# [PROBLEM REQUIREMENTS]
Copy out every one of the records below word for word, keeping each line and character unchanged.

Source data:
______________________________
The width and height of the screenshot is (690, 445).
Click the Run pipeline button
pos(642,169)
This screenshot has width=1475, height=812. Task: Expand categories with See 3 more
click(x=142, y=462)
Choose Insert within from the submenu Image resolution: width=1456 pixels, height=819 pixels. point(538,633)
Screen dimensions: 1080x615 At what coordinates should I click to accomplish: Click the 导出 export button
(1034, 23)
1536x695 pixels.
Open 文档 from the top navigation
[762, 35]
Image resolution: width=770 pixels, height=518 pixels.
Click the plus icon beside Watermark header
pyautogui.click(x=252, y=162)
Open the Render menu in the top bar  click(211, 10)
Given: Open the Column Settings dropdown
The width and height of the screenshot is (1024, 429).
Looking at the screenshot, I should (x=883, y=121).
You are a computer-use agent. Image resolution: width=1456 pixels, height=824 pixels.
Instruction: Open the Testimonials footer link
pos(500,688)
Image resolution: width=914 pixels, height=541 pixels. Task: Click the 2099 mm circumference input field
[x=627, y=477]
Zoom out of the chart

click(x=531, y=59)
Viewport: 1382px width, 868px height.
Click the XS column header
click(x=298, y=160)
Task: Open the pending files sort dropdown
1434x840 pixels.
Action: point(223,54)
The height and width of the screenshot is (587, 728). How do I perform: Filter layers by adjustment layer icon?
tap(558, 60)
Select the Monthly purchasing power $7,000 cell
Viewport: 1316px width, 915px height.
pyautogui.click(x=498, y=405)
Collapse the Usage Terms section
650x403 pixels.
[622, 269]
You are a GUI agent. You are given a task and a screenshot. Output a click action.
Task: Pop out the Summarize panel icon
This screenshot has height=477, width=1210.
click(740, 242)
______________________________
# [SOLUTION TO THIS EXERCISE]
The width and height of the screenshot is (690, 445).
Click the Run pipeline button
pos(642,169)
This screenshot has width=1475, height=812. Task: Expand categories with See 3 more
click(x=142, y=462)
Choose Insert within from the submenu Image resolution: width=1456 pixels, height=819 pixels. point(538,633)
Screen dimensions: 1080x615 At what coordinates should I click to accomplish: Click the 导出 export button
(1034, 23)
1536x695 pixels.
Open 文档 from the top navigation
[762, 35]
Image resolution: width=770 pixels, height=518 pixels.
Click the plus icon beside Watermark header
pyautogui.click(x=252, y=162)
Open the Render menu in the top bar  click(211, 10)
Given: Open the Column Settings dropdown
The width and height of the screenshot is (1024, 429).
Looking at the screenshot, I should (x=883, y=121).
You are a computer-use agent. Image resolution: width=1456 pixels, height=824 pixels.
Instruction: Open the Testimonials footer link
pos(500,688)
Image resolution: width=914 pixels, height=541 pixels. Task: Click the 2099 mm circumference input field
[x=627, y=477]
Zoom out of the chart

click(x=531, y=59)
Viewport: 1382px width, 868px height.
Click the XS column header
click(x=298, y=160)
Task: Open the pending files sort dropdown
1434x840 pixels.
Action: point(223,54)
The height and width of the screenshot is (587, 728). How do I perform: Filter layers by adjustment layer icon?
tap(558, 60)
Select the Monthly purchasing power $7,000 cell
Viewport: 1316px width, 915px height.
pyautogui.click(x=498, y=405)
Collapse the Usage Terms section
650x403 pixels.
[622, 269]
You are a GUI agent. You are given a task and a screenshot. Output a click action.
Task: Pop out the Summarize panel icon
This screenshot has height=477, width=1210.
click(740, 242)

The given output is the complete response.